Request By:
Mr. Elwood Cornett, Director
Kentucky Valley Educational Cooperative
P.O. Box 1118
Hazard, Kentucky 41701
Opinion
Opinion By: Robert F. Stephens, Attorney General; By: Robert L. Chenoweth, Assistant Attorney General
As the Director of the Kentucky Valley Educational Cooperative you have asked the Office of the Attorney General whether a school district may require secondary students to attend four years of high school even though the number of required credits have been acquired in three and one-half years. You also have asked if a school district desires to require eight semesters, what policy or procedure would be suggested.
Your questions are ones frequently asked and ones for which our answer is supported only through general provisions of our Kentucky school laws. It is our opinion that a local school board has the discretionary power and authority to structure course offerings so as to require attendance in a school district for eight school semesters before graduation. KRS 160.290. We do believe if a school district is going to go to such a requirement, it should be implemented in a way as not to prejudice those students who have already scheduled a part of their high school course work so as to permit early graduation. Serious consideration should be given by the school district desiring to adopt such a policy to make it applicable initially to the first-year high school class at the time of adoption.
We have not been unmindful of the authority of the State Board for Elementary and Secondary Education in areas such as are under consideration here.

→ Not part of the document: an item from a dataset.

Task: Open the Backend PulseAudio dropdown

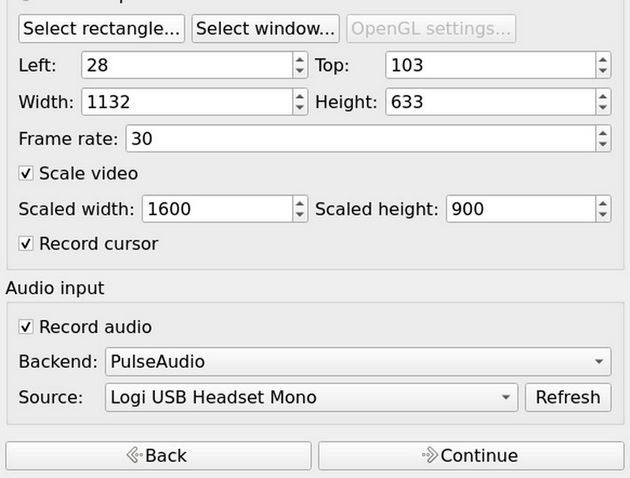Action: click(358, 361)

KRS 156.160, as amended in 1978 by Senate Bill 289, Section 90, copy attached, still gives authority to the State Board for Elementary and Secondary Education to adopt rules and regulations on the "minimum courses of study for the different grades and kinds of common schools, and regulations governing educational equipment of the schools" and "grading, classifying and accrediting all common schools, and for determining the scope of instruction that may be offered in the different classes of schools, and the minimum requirements for graduation from the courses offered." However, neither of these two areas would preclude a local school board from structuring its course offerings in the way above discussed.